New Jersey — A.B. 655 was
introduced to license AAs. The bill states that
an AA shall be under the direct supervision and
medical direction of an anesthesiologist at all
times. An AA may assist an anesthesiologist in developing
and implementing an anesthesia care plan for a patient
pursuant to a written practice protocol developed
by the supervising anesthesiologist. The written
protocol is to delineate all the services that the
AA is authorized to provide and the manner in which
the anesthesiologist will supervise and medically
direct the AA. A supervising anesthesiologist shall
not have more than two AAs under his or her supervision
and medical direction or employment at any one time.

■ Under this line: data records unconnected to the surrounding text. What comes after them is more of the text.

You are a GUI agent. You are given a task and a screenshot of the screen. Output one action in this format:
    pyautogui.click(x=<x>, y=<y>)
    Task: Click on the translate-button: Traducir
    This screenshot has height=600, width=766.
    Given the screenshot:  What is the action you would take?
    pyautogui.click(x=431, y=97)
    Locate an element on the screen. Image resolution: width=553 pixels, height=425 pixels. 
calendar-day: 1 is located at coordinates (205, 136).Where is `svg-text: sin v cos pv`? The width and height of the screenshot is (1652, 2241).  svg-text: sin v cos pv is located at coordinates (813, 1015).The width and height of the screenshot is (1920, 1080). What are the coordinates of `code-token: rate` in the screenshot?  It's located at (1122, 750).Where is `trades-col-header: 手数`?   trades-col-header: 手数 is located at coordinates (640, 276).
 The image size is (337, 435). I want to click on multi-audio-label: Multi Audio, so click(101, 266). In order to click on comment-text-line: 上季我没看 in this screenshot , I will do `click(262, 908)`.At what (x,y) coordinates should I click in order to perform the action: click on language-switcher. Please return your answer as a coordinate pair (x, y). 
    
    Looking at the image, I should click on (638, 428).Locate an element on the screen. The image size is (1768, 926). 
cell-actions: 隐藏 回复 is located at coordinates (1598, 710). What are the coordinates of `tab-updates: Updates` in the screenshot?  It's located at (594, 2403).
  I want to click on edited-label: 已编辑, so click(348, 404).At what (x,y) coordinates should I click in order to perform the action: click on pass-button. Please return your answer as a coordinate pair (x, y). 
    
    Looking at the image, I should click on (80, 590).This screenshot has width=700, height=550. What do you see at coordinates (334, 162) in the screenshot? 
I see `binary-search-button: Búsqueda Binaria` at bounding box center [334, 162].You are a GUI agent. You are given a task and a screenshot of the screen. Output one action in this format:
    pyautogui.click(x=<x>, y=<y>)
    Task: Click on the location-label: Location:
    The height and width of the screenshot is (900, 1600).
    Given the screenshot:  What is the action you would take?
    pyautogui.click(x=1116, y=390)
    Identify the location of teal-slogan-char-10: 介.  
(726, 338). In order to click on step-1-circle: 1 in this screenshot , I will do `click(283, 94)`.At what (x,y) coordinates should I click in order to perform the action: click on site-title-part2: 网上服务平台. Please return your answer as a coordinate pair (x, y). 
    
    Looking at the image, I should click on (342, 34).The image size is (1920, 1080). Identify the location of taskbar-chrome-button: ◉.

Ohio — The Anesthesiologist
Assistant Advisory Committee (AAAC), a group formed
by the Board of Medicine to draft regulations for
AAs, has issued its final report to the board. The
board has finalized the proposed regulations and
has begun the formal rules process. The proposed
regulations require supervising anesthesiologists
to establish a written practice protocol with AAs
and to provide direct supervision in the immediate
presence of the AA. During the first four years
of an AA’s practice, the supervising anesthesiologist
shall provide “enhanced supervision.”
“Enhanced supervision” requires regular,
documented quality assurance interactions between
the supervising anesthesiologist and the AA. An
AA shall be required, during the first two years
of practice, to file monthly a separate record of
cases of anesthetic management in which he or she
participated. The record will be reviewed by a supervising
anesthesiologist, who will then file a report of
each quality assurance interaction.
AAs are permitted to practice only in hospitals
and ambulatory surgical facilities and are prohibited
from performing epidural and spinal anesthetic procedures
and invasive monitoring techniques such as pulmonary
artery catheterization, central venous catheterization
and all forms of arterial catheterization with the
exception of brachial, radial and dorsalis pedis
cannulation.
Oklahoma — The Board of Medical
Licensure and Supervision adopted regulations to
allow PAs to perform preanesthetic and postanesthetic
assessment of patients and administer topical, local
or regional anesthesia. PAs are prohibited from
administering general anesthetics without the express
approval of the Board.
Pennsylvania — The Board
of Medicine proposed regulations to codify criteria
under which a physician may delegate the performance
of medical services. While this regulation would
apply to all physicians, anesthesiologists would
be able to delegate authority to AAs.
Texas — The Board of Medical
Examiners amended the AA guidelines to allow an
anesthesiologist to supervise up to four AAs at
one time. Previously the guidelines allowed for
a ratio of 1:2.
This year-end summary will continue in January
summarizing other activities in the states related
to office-based anesthesia and tort reform.